Wie wäre es, wenn du dir die aktuelle Ausgabe der IX (12 Dezember 2003) kaufst?! Da ist ein sehr interessanter Artikel über die neue Eclipse 3.0 Beta, sowie eine Vorstellung einiger ínteressanter Plugins drin! Auch googlen mit "Eclipse" und "Plugin" fördert einiges Interessante zu Tage!

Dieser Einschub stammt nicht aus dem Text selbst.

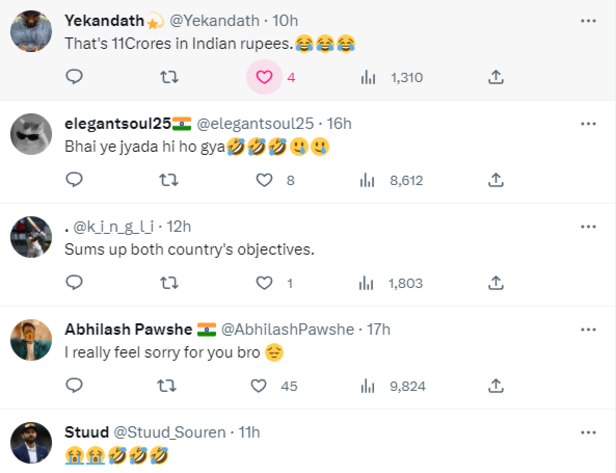The image size is (616, 473).
Task: Retweet the 'Sums up both country's objectives' tweet
Action: point(169,283)
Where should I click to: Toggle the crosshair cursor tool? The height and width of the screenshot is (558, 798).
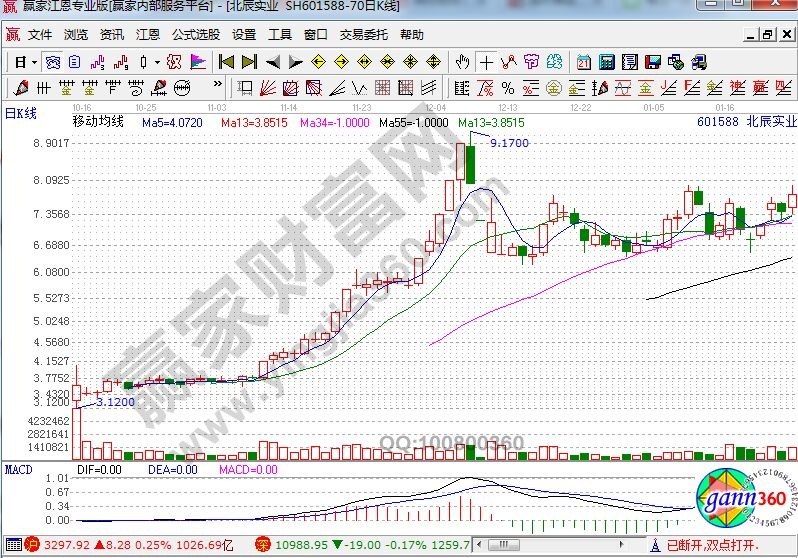tap(485, 62)
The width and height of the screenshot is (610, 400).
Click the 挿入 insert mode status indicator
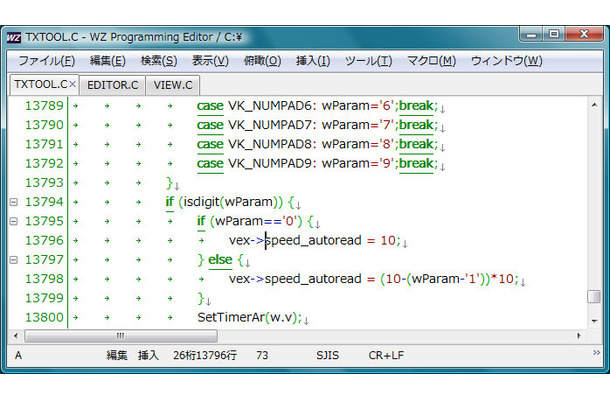[147, 355]
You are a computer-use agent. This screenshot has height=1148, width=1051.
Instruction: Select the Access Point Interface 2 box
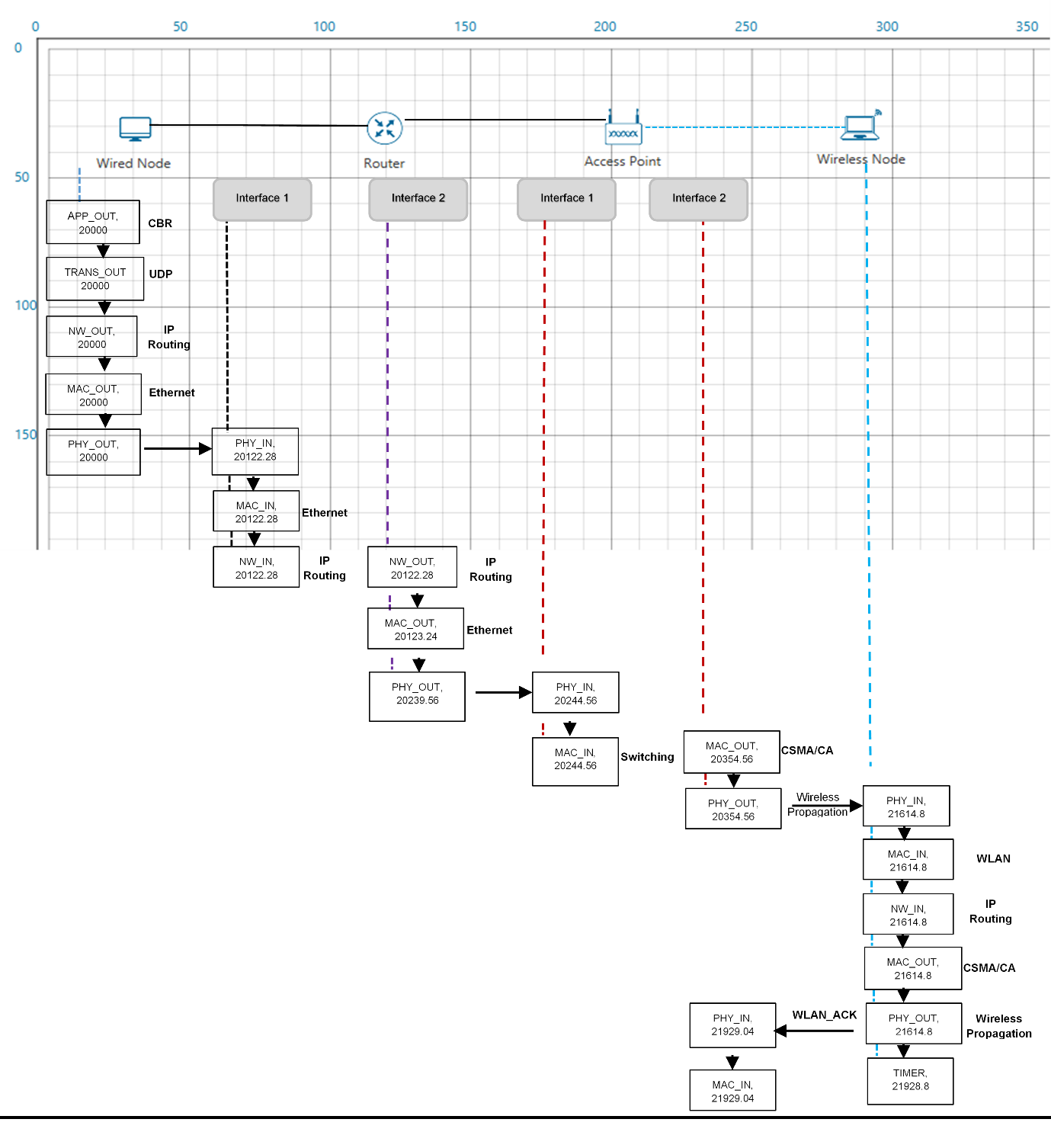click(x=699, y=199)
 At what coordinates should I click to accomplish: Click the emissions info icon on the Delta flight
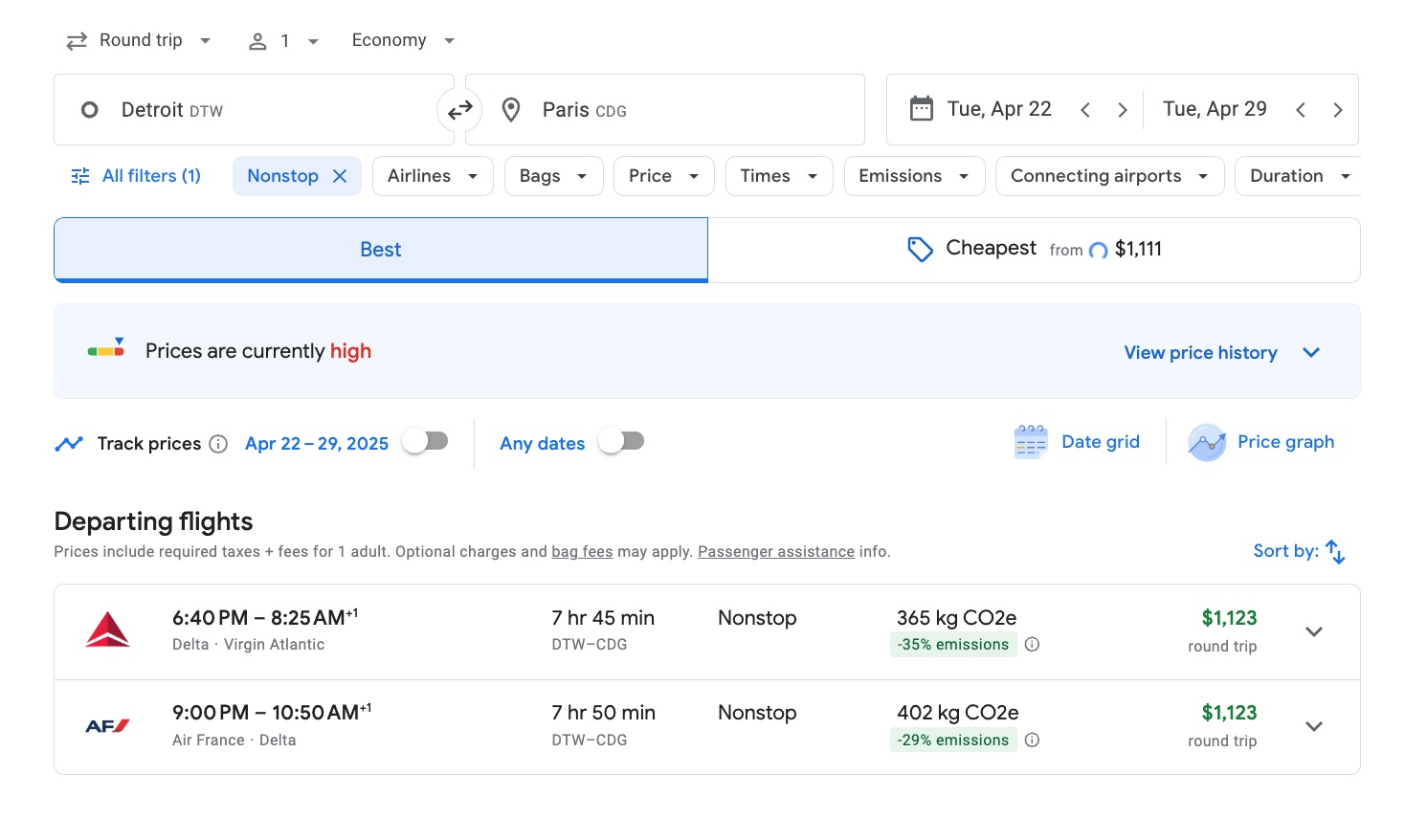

Ansonsten mal ein paar Plugin-Namen, nach denen du googeln kannst (weiss ja nicht, was für ein Plugin du suchst!):

Java2HTML
SWT Designer
Jaxb Builder
JTetrisPlugin (zur Ablenkung zwischendurch)
mp3view
XDE Developer
V4All
JXMLEditor
XPath Explorer
XMLBuddy

Wie gesagt, alle davon sind auch in der aktuellen IX erwähnt und sollen dir eine kleine Hilfestellung bei deinen Nachforschungen geben   

Ansonsten würde ich warten bis der Eclipse Server wieder funzt....

greetz
brownie


----------



## bröggle (29. Nov 2003)

die liegt schon neben mir( die ix) ^-^


Trotzdem danke...
Meistens ist es aber so dass die besten Plugins Geheimtipps sind...^-^


----------



## Keld (29. Nov 2003)

Der author des iX artikels hat aber schön aus der trickkiste ausgepackt. ist auch das mindeste was man von einer zeitschrift mit dem namen iX erwarten kann


----------



## bröggle (6. Dez 2003)

bröggle hat gesagt.:
			
		

> brownie hat gesagt.:
> 
> 
> 
> ...


Die Seite ist umgezogen stand gerade auf der eclipse.org seite

nach: http://www.eclipse-plugins.info/eclipse/index.jsp


----------



## brownie (17. Dez 2003)

Beide Links sind funktionstüchtig und funktionierten zeitweilig nur aus technischen Gründen nicht! 

Gruß und viel Spaß mit Eclipse,
brownie


----------